Courthouse battles shape the market

After what has been going on, I suggested jokingly to a news editor at the paper where I work that we could merge the telecoms beat and the courthouse beat (beat is US journalist slang for an area that a reporter regularlty covers). The big operators have all taken to the Administrative Court to carry on their battle with the Public Utilities Regulatory Commission regarding a ceiling the regulator put on interconnect charges. It represented a very sharp cut in interconnect for both Lattelekom's fixed network and the mobile networks of both majors -- Latvian Mobile Telephone and Tele2. Both Lattelekom and Tele2 appealed the ruling and then asked the court to suspend the ruling coming into force on October 1 as planned. The lower court found in favor of Tele2 and Lattelekom in two separate cases, but now on appeal, the suspension of the ceiling has been overruled for Tele2. It would seen natural that Lattelekom will also lose on appeal, but we must wait and see.

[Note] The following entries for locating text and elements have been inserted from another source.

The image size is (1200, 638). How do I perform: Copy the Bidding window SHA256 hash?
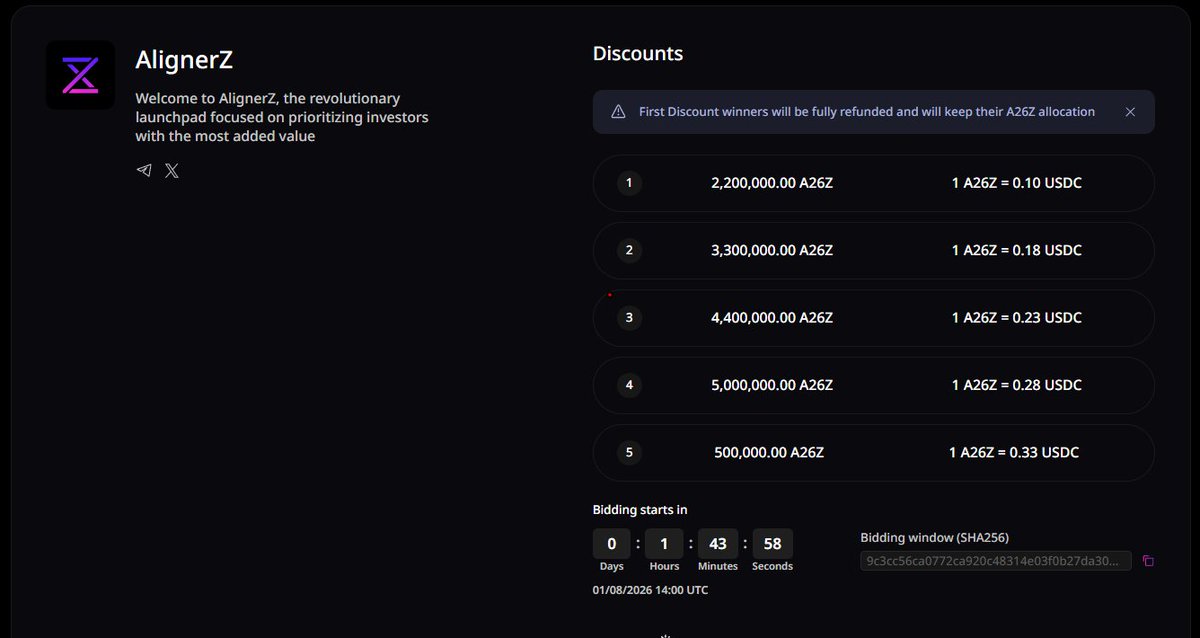click(x=1148, y=561)
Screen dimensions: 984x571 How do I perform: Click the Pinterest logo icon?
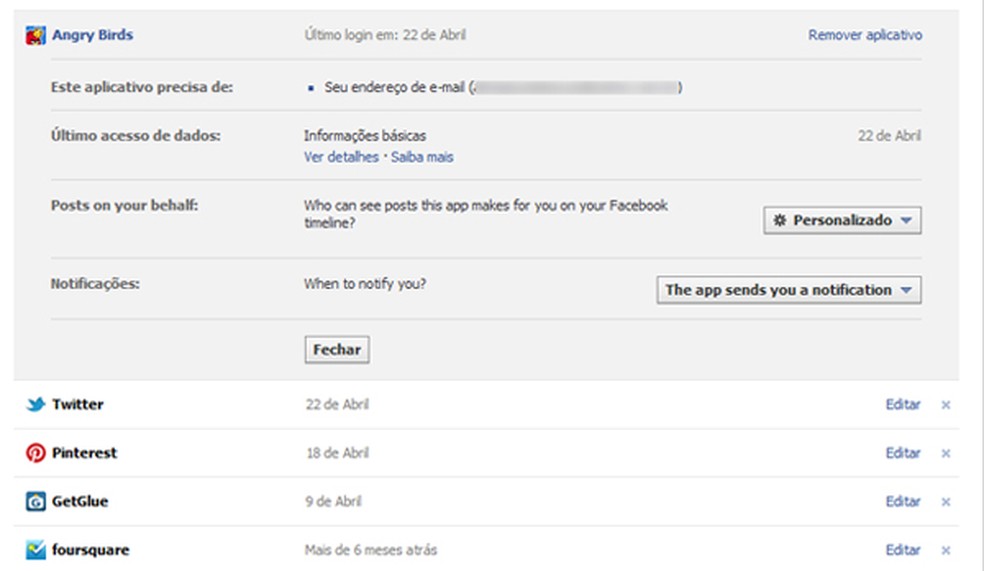pos(36,453)
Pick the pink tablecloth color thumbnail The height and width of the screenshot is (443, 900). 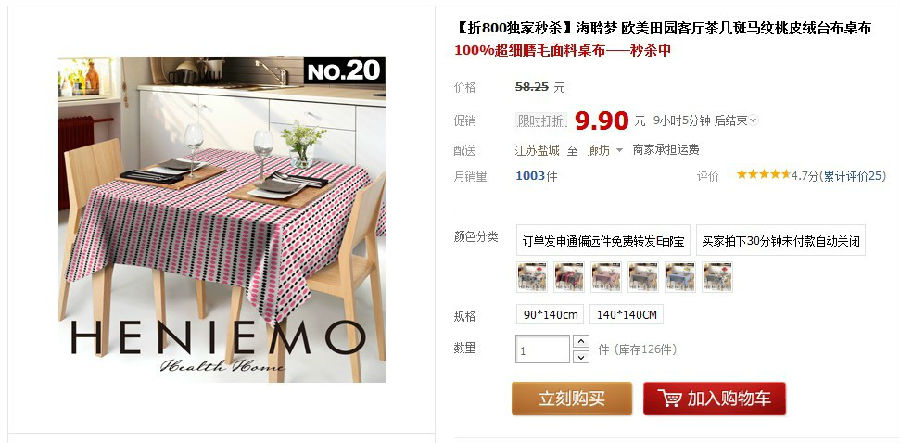pyautogui.click(x=606, y=277)
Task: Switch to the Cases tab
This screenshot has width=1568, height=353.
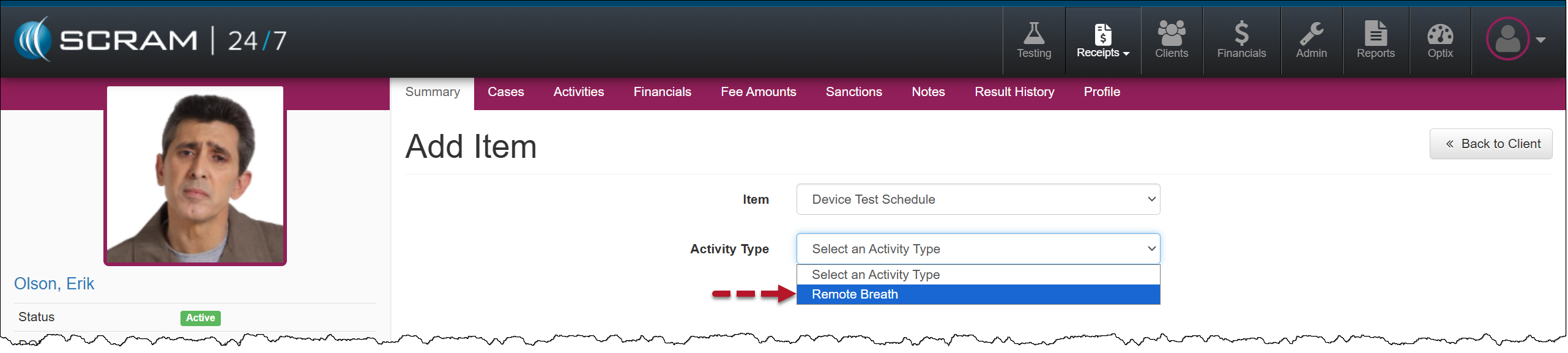Action: (x=505, y=92)
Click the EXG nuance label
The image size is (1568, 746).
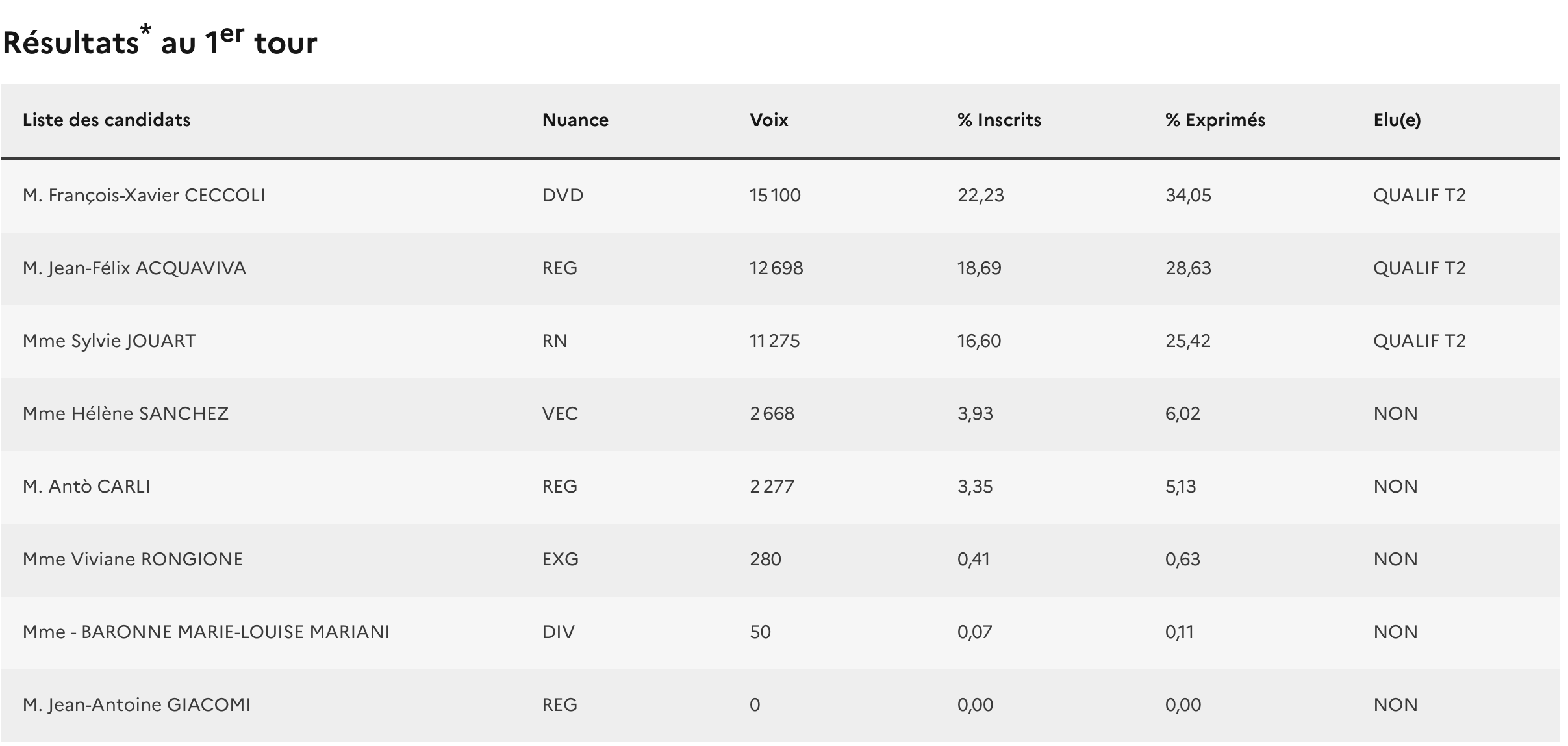pos(560,560)
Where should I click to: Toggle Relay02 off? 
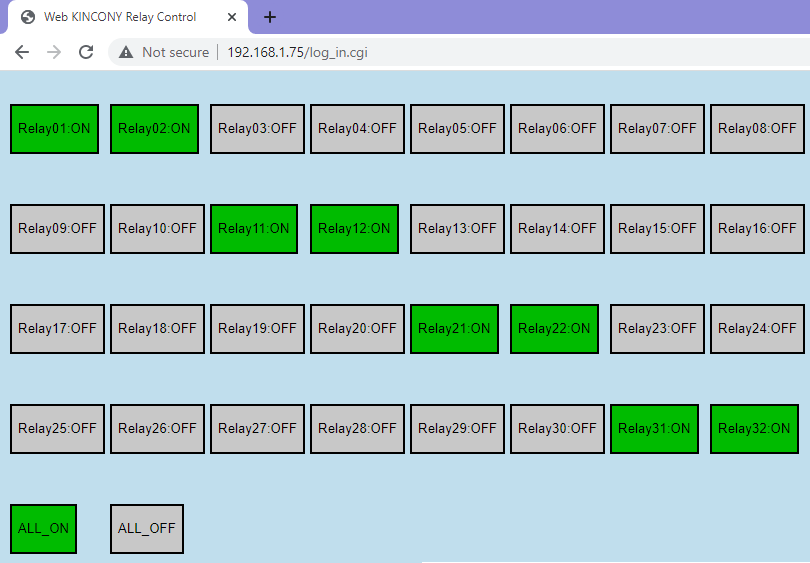tap(154, 129)
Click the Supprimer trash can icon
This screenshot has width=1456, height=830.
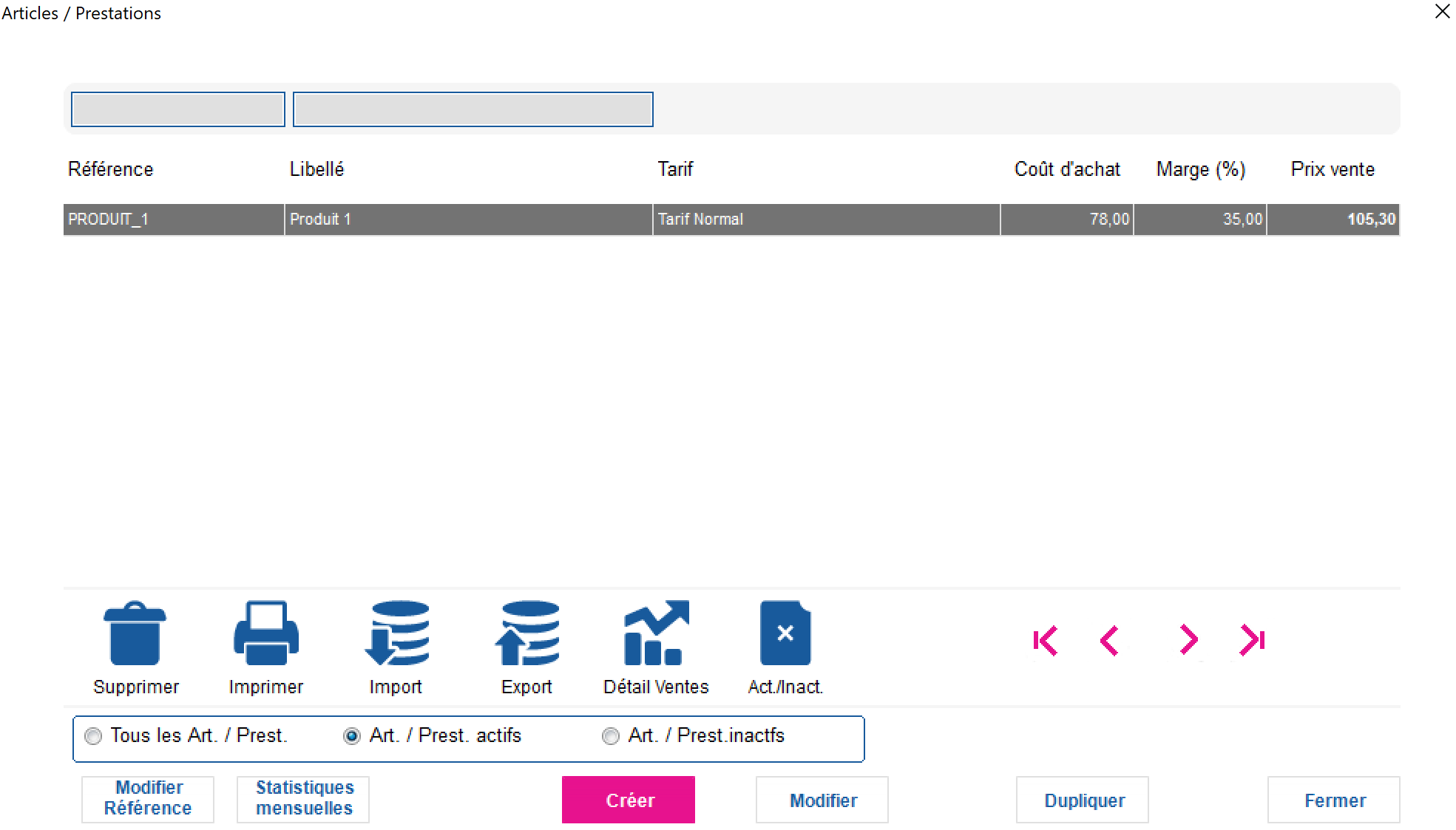pos(135,634)
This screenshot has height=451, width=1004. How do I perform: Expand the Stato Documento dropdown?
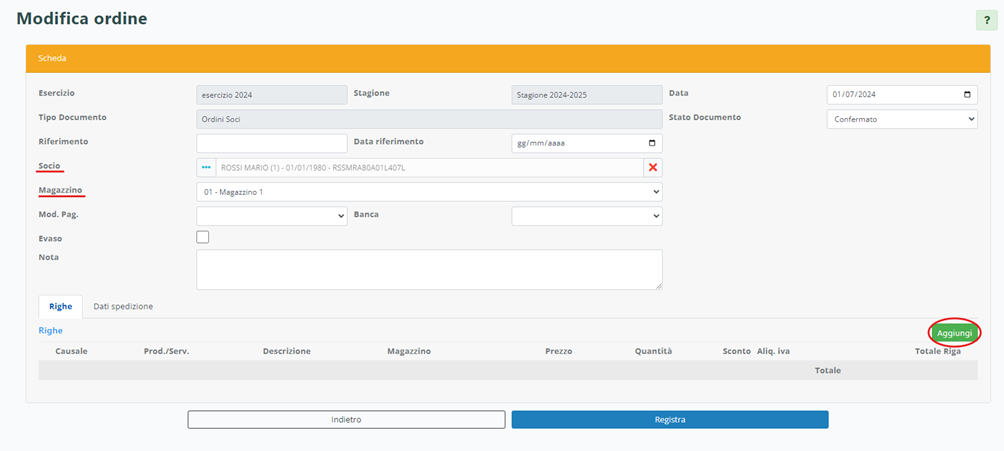902,119
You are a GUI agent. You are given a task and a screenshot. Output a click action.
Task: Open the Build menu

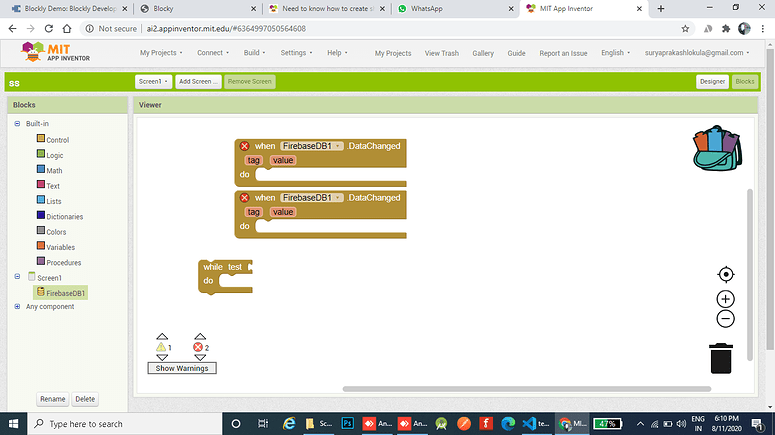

In terms of administrative law, it is a tough case as it asks for a kind of injunctive relief (suspending the disputed ruling) pending a hearing on the merits (whether the ruling was legal or not). On the one hand, it makes sense not to make a party suffer until a ruling that will cause it some economic loss is judged legal or not. On the other hand, there is a certain presumption of legality of the rulings of a regulatory authority which also bring certain economic benefit (lower interconnect charges) to others. It is difficult decision to make without showing one's thinking on the case on the merits. Any Latvian lawyers out there to comment on this?